◆ WHAT TO PRODUCE ◆
Transcribe nothing but the lines from the one with "Where should I" to the end of the entries, both included, keeping each exact and leaving every picture out.

◆ GIVEN DATA ◆
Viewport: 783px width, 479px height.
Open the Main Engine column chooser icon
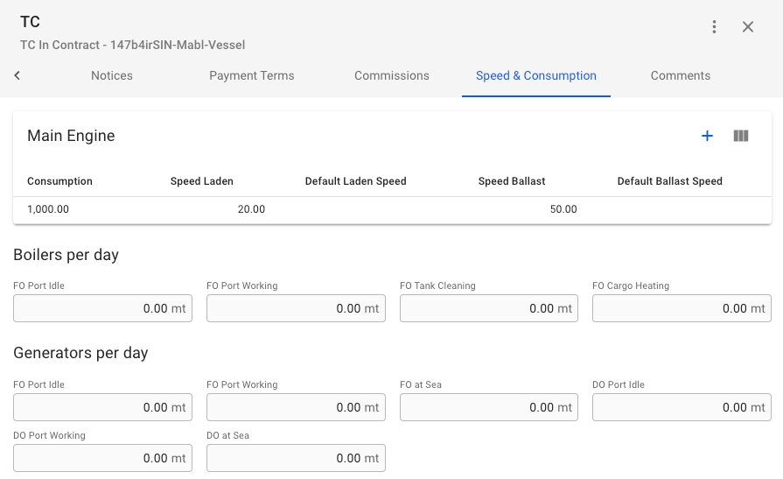(x=741, y=136)
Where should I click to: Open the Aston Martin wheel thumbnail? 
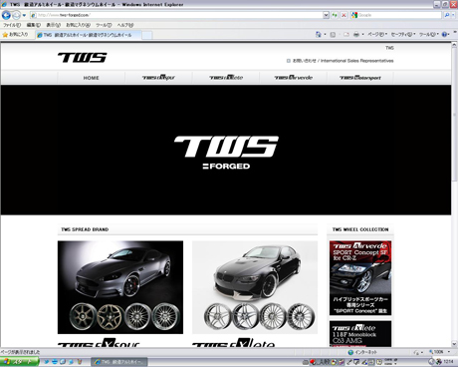point(120,287)
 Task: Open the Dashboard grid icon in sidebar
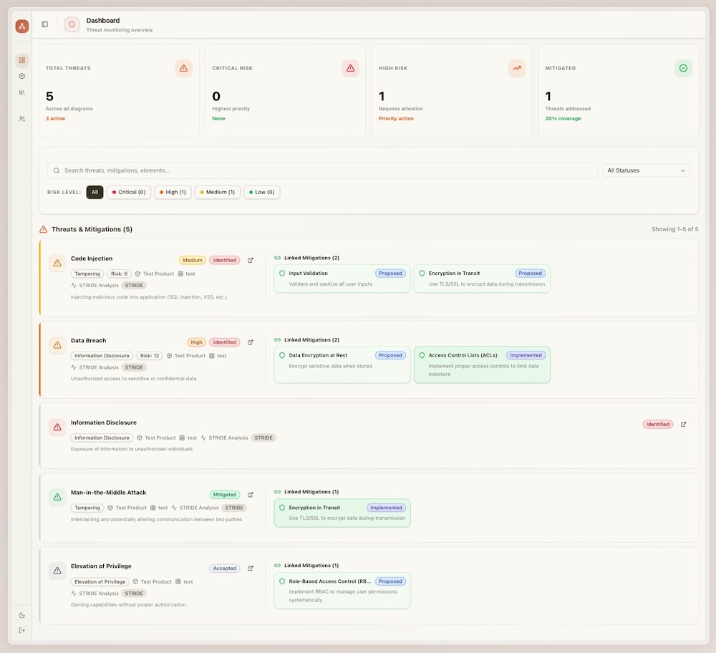point(21,60)
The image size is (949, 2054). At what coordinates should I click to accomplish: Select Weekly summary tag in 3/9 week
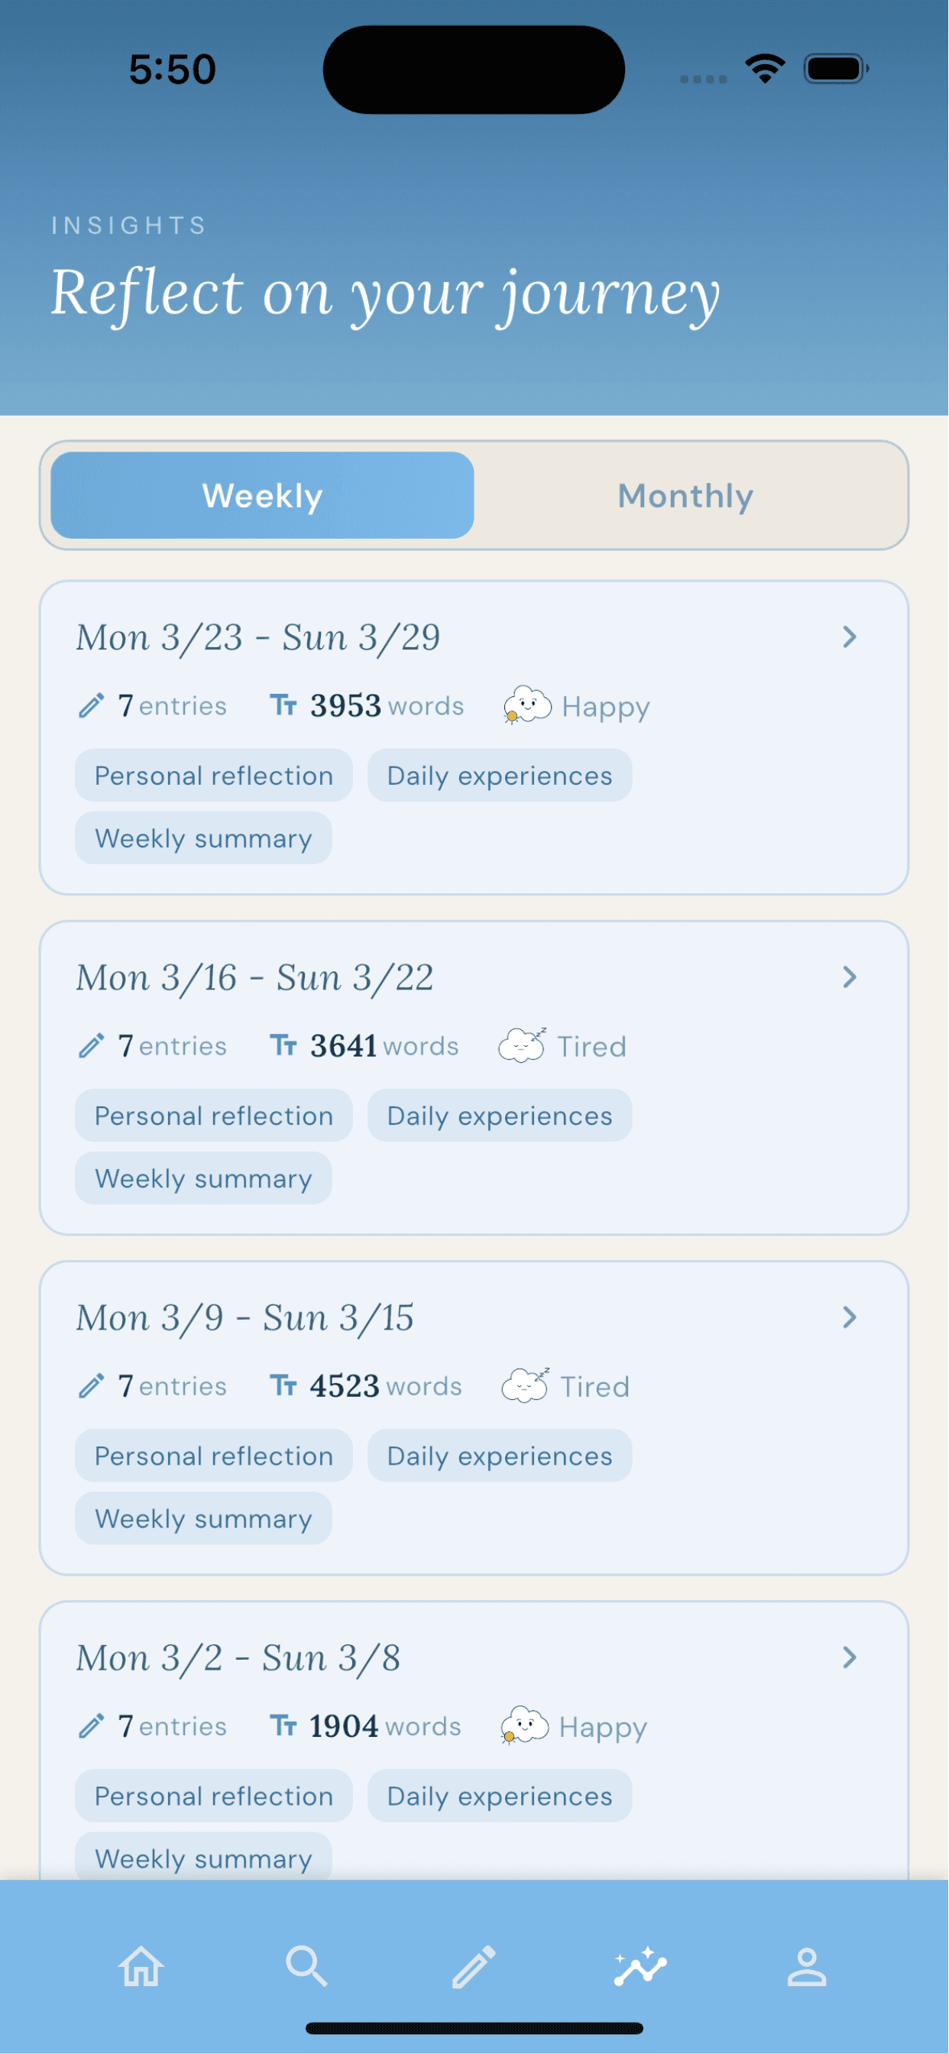(203, 1518)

◆ FINAL ANSWER ◆
Where should I click to: Open the Aston Martin wheel thumbnail? 
point(120,287)
 Task: Open the Dashboard grid icon in sidebar
point(21,60)
The image size is (949, 2054). At what coordinates should I click to accomplish: Select Weekly summary tag in 3/9 week
(203, 1518)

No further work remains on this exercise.